## GIVEN PASSAGE

_ _ _ _ _

In this example, we present an AWS Step Function designed to demonstrate the use of a Parallel State. This workflow includes an initial state, a parallel state with two branches, and concludes with a state that converges the results of the parallel branches.

Initial State

Type: Pass. This type of state simply passes its input to its output without modification. Here, it is used to set an initial message, indicating the start of the workflow.
Result: A JSON object with an initial message is assigned, for example, {"initialMessage": "Start of the workflow"}.

Parallel Process

Type: Parallel. This state allows the execution of multiple branches in parallel.
ResultPath: $.parallelResults. This field specifies where the results of the parallel branches should be added in the input state of the next state. In this case, the results of both branches will be stored in an object called parallelResults.
Branches: Contains two branches, each with its own Pass type state.
- Branch 1 and Branch 2:
- Type: Pass. Similar to the initial state, these states pass their input to their output. Here, each branch assigns a different result to a variable, such as {"branch1Result": "Data from Branch 1"} and {"branch2Result": "Data from Branch 2"}.

Final State

Type: Pass. This state marks the end of the workflow.
ResultPath: $.finalResult. Indicates where the result of this state will be stored, in this case in finalResult.
InputPath: $.parallelResults. Specifies that this state takes the results of the parallel state as input.
Result: A JSON object with a final message is assigned, for example, {"finalMessage": "End of the workflow"}.

In this workflow, the Initial State marks the beginning and sets an initial message. Then, the Parallel Process executes two branches in parallel, each generating its own result. These results are combined and passed to the Final State, which receives them and sets a final message.

Best Practices and Recommendations

When working with AWS Step Functions, and particularly with Parallel State, there are several best practices and recommendations that can help maximize the efficiency and effectiveness of your workflows:

Careful Workflow Design

Advance Planning: Carefully think about the structure of your workflow. Ensure that the use of Parallel States is truly beneficial and does not unnecessarily complicate the process.

_ _ _ _ _

## ENTRIES SUPPLIED
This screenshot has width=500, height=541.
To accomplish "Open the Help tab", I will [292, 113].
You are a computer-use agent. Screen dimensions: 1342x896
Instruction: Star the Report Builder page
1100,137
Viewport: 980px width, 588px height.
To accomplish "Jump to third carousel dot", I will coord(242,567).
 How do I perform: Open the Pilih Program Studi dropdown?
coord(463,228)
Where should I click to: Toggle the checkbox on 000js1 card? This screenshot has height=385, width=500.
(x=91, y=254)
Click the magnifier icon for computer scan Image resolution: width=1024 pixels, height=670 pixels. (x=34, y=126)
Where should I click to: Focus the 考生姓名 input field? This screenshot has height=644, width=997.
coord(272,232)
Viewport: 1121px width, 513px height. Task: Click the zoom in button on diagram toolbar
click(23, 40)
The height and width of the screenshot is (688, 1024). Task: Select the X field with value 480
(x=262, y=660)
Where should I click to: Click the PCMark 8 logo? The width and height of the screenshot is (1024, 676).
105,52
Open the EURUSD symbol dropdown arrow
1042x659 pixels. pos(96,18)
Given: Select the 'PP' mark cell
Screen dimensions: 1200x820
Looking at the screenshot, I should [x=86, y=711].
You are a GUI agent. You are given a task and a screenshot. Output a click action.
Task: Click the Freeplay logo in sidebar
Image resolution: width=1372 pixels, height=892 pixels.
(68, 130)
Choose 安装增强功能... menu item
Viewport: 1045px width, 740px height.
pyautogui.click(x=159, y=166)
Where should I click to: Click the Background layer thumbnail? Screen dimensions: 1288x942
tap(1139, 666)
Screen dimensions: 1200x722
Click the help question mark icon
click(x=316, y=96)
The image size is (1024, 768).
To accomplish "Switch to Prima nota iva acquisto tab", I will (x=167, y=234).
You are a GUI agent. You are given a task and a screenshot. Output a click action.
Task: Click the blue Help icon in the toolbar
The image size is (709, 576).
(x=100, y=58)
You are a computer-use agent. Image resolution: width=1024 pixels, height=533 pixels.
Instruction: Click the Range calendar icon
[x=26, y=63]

_ _ _ _ _

## TO BE DONE
Transcribe the section of the Parallel State walkthrough above, beginning at the words "Type: Pass. This type" and stopping after "Pass type state.".

## FULL ANSWER
Type: Pass. This type of state simply passes its input to its output without modification. Here, it is used to set an initial message, indicating the start of the workflow.
Result: A JSON object with an initial message is assigned, for example, {"initialMessage": "Start of the workflow"}.

Parallel Process

Type: Parallel. This state allows the execution of multiple branches in parallel.
ResultPath: $.parallelResults. This field specifies where the results of the parallel branches should be added in the input state of the next state. In this case, the results of both branches will be stored in an object called parallelResults.
Branches: Contains two branches, each with its own Pass type state.